Figure 1.

atr1D regulatory phenotypes. (A) The trp1–100 atr1D double mutant is fluorescent on high-tryptophan medium. One-week-old seedlings of wild-type Col (TRP1/TRP1 ATR1/ATR1), Col trp1–100 gl1–1 (trp1/trp1 ATR1/ATR1), Col trp1–100 gl1–1 atr1D homozygotes (trp1/trp1 atr1D/atr1D), and Col trp1–100 gl1–1 atr1D/ATR1 F1 heterozygotes made by crossing Col trp1–100 gl1–1 atr1D with Col trp1–100 gl1–1 ATR1D (trp1/trp1 atr1D/ATR1) are shown under UV light grown on PNS medium containing 100 μM tryptophan. (B) The atr1D mutation confers dominant 5MT resistance. Seedlings of wild-type Col (ATR1/ATR1), a Col atr1D homozygote (atr1D/atr1D) made by crossing the Col trp1–100 atr1D isolate to Col and identifying homozygous 5MT-resistant plants, and a Col atr1D/ATR1 F1 heterozygote made by crossing Col atr1D with wild-type Col are shown after being grown on PNS medium containing 15 μM 5MT under yellow long-pass-filtered light for 10 days. (C) The atr1D mutation activates ASA1 expression in hypocotyls and lateral root junctions.
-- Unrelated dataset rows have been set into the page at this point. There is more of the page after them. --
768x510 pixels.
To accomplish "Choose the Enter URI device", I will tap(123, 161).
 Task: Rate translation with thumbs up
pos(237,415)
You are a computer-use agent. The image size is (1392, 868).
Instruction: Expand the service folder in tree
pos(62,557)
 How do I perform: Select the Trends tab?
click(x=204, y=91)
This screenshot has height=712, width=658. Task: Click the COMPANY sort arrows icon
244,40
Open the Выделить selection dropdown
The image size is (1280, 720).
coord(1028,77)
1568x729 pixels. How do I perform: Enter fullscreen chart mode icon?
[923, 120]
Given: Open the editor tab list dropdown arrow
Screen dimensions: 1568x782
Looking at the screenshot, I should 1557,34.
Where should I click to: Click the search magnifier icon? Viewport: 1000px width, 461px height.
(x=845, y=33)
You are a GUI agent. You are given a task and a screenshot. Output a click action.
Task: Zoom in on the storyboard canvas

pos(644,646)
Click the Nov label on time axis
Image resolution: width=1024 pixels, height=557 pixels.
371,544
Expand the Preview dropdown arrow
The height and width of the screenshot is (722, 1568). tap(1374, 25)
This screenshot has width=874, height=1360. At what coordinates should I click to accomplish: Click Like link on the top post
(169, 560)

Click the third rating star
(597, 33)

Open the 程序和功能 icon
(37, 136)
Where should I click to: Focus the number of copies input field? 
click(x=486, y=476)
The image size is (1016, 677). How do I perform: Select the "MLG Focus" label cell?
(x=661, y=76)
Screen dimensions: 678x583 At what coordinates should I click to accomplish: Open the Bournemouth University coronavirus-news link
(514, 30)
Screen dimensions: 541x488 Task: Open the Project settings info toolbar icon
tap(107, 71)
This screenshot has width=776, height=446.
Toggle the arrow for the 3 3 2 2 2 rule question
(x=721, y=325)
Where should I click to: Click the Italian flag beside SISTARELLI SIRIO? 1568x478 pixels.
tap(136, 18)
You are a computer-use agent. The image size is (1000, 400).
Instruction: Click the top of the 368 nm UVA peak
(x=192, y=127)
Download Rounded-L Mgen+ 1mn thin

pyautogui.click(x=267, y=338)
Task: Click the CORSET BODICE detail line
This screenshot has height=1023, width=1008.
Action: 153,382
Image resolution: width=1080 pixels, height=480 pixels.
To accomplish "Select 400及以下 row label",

Representative 2-week-old F1 seedlings of Arabidopsis made by crossing a transgenic No-O strain carrying the ASA1-GUS reporter fusion with either wild-type Col (ASA1-GUS/o ATR1/ATR1) or Col atr1D (ASA1-GUS/o atr1D/ATR1) are shown after growth on unsupplemented PNS medium followed by staining for GUS activity. Arrows indicate tissues with increased GUS expression in the atr1D mutant relative to the ATR1 control.